The Cost of Time – $216M per month of lead time? So lets assume that after the regulatory approval and integration, Thomson Reuters ends up with a 3 months market advantage compared to their competitors. At $650M, Thomson Reuters is paying about $216,666.667.00 per month to “maybe” be ahead of their competitors. If they have 12 months of market advantage that is a mere $5,416,666 .00 per month. But the timelines for the TR integration of CoCounsel technology and the launch of competitor products are all speculation.
One thing is for sure.. Who will pay the cost at the end of the day? You the customers!
Given the pace of technological change, It won’t take too long before we understand the whether this is a good deal for Thomson Reuters. It certainly looks like a good deal for Casetext investors. I hope it is a good deal for Casetext co-founders Jake Heller, Pablo Arredondo and Laura Safdie who repeatedly reenergized the legal market with their groundbreaking creativity and reimagining of legal research.
Did Thomson Reuters simply buy the Casetext suite of software including CoCounsel? Are they also getting the Casetext “brain trust”? Could the wild sparks of Silicon Valley creatives still fly inside the cavernous TR corporate culture?
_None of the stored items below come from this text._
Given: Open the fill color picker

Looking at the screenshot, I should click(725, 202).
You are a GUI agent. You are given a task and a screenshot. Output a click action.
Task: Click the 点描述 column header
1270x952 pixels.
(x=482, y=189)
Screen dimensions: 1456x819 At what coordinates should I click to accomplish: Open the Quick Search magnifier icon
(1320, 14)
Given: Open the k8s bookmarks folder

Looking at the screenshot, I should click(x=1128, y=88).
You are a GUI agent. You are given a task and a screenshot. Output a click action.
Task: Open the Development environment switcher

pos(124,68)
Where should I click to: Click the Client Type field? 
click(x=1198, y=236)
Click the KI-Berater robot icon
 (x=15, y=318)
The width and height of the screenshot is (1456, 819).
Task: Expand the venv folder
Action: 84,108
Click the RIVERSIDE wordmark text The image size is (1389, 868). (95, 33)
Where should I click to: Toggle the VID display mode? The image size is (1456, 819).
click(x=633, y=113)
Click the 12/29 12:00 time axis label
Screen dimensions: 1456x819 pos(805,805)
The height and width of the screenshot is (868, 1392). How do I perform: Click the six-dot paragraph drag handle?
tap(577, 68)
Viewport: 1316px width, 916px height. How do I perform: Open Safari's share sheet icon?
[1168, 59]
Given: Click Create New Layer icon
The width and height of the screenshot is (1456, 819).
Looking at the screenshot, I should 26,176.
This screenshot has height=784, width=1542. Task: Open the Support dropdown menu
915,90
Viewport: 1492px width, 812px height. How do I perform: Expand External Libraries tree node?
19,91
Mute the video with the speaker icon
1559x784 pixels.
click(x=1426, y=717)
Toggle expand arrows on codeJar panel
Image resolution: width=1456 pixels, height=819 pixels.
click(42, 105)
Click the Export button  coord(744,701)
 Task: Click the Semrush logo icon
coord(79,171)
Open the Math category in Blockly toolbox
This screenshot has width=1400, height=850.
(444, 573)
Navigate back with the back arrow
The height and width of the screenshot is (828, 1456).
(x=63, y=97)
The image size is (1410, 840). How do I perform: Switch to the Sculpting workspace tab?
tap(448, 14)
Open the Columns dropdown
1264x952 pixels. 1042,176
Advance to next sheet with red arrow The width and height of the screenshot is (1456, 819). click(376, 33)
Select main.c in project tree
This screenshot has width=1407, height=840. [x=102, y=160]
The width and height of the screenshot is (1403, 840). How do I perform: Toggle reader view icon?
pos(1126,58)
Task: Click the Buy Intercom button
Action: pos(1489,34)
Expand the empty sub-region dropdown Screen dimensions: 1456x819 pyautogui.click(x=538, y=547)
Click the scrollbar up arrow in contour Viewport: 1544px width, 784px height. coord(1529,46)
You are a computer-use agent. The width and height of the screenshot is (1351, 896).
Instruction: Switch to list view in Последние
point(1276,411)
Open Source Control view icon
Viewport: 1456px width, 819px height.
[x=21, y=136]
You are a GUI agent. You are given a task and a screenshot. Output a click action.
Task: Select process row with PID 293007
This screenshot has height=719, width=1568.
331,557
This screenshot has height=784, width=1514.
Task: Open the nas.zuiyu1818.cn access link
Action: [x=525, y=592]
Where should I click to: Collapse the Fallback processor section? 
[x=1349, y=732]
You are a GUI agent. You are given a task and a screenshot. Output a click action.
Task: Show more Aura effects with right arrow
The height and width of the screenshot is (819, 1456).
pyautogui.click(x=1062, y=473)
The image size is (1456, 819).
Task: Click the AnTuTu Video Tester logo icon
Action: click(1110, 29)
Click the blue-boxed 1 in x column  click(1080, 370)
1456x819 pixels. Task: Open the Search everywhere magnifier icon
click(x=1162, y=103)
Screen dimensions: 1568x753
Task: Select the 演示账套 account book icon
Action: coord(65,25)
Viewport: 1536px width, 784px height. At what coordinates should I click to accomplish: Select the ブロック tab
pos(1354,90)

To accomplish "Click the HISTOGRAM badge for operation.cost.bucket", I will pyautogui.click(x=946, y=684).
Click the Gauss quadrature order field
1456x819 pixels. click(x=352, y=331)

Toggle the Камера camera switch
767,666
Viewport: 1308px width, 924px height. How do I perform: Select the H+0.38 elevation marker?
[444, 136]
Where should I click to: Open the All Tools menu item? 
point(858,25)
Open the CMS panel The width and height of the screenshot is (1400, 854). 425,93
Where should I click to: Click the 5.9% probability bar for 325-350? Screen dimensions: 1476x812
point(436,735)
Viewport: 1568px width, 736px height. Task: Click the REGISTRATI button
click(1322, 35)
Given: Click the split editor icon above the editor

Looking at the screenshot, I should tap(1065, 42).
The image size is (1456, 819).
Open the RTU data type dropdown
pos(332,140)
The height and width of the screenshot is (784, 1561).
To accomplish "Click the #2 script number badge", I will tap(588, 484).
Is it a good deal for the market? In the short term – it may speed Generative AI launches from competitors. Competition may tamp down potential price increases. But in the long term it is likely that the cost of Casetext will be shifted to Thomson Reuters’ existing customers across various product lines even if they are not getting any immediate benefit from the new generative AI capabilities.